New food imaging technique improves food safety efforts
Source of Article: http://members.ift.org/IFT/Pubs/Newsletters/weekly/nl_021109.htm
A study in the Journal of Food Science shows that near-infrared (NIR) wavelength signals can be used to image many different types of food products, and to provide measurements for the detection of foreign bodies and in food quality monitoring. Some of the most widely used methods for investigating properties of foods include metal detection, X-ray techniques, and visual inspection. However, each of these methods has disadvantages. In this study, the researchers used a through-transmission NIR imaging system using a single NIR wavelength of 850 nm to image the internal structure of many different types of food material.
The researchers imaged frozen dough products; these products can be a problem for metal detection due to the ice layer on the outer surface of the sample that can have a finite conductivity. Using NIR imaging, researchers were able to detect the presence of a coin and a glass ball inside frozen dough products. NIR signals can also be used to inspect food materials with a high percentage of water content, such as fruits and vegetables.
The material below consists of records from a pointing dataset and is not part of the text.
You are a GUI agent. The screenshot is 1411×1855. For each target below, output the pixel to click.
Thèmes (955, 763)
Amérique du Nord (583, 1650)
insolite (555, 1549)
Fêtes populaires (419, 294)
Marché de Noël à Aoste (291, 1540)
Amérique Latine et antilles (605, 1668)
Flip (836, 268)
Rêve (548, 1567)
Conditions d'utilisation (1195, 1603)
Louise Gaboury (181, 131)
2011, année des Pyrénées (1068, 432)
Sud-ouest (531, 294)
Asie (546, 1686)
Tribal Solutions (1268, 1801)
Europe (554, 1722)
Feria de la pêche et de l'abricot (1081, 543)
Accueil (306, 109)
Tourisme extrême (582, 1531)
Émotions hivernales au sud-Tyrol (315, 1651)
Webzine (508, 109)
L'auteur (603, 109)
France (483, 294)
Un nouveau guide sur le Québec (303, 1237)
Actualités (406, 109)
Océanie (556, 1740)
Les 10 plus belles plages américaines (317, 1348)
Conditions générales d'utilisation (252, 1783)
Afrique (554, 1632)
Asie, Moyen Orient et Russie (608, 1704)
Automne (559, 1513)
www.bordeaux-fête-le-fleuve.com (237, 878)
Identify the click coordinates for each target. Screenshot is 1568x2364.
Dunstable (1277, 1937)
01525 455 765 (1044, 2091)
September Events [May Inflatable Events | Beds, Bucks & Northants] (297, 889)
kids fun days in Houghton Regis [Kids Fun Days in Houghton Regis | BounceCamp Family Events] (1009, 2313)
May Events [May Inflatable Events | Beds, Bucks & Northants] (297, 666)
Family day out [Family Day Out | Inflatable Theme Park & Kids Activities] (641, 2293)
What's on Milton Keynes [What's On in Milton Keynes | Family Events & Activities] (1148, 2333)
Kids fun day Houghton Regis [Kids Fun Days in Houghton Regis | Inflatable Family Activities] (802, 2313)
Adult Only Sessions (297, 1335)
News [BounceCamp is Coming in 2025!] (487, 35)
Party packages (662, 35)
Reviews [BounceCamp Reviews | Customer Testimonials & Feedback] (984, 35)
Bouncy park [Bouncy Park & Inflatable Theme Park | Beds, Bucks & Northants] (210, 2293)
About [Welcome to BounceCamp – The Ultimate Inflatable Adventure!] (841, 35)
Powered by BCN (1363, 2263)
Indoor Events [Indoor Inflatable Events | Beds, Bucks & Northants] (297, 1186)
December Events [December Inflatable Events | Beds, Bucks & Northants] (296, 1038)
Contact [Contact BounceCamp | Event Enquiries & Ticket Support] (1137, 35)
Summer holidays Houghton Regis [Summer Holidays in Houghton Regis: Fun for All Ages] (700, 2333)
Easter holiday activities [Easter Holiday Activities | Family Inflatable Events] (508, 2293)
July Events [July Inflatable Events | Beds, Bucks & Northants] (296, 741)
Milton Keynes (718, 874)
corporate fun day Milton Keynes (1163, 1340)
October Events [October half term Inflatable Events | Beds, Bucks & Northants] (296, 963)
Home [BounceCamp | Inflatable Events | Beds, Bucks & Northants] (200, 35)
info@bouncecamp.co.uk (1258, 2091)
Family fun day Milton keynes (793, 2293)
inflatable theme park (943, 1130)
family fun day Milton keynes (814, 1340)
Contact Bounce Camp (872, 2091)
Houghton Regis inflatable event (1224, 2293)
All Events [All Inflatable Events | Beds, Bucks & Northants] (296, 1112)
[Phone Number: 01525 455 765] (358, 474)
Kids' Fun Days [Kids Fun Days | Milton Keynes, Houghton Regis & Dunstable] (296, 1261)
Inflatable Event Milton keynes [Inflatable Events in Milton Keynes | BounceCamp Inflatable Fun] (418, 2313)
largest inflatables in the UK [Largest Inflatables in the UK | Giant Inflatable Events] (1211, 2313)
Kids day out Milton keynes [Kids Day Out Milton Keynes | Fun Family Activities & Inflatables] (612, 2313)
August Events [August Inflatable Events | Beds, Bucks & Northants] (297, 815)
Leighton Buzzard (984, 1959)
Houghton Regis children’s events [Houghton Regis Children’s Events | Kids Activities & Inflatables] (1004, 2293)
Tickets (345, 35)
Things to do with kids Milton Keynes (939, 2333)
The NIR imaging technique can also be used for packaged foods, as long as no metallic layers are present. For example, the researchers were able to detect a piece of adhesive that was placed between two layers of a meat sample, which was inside standard plastic packaging that included a layer of paper at the base of the container. Detection of bones and fat in meat-based products is also possible with this technique. In fact, NIR at 850 nm could be used to determine the percentage of fat content in meat products, where all other components are constant.
The researchers concluded that NIR imaging presents clear benefits in the case of food materials, where transmission through certain foodstuffs (such as bread dough) is possible where ultrasound cannot be used effectively. NIR imaging is nonionizing and potentially low cost, giving it an advantage over X-ray inspection methods in certain applications.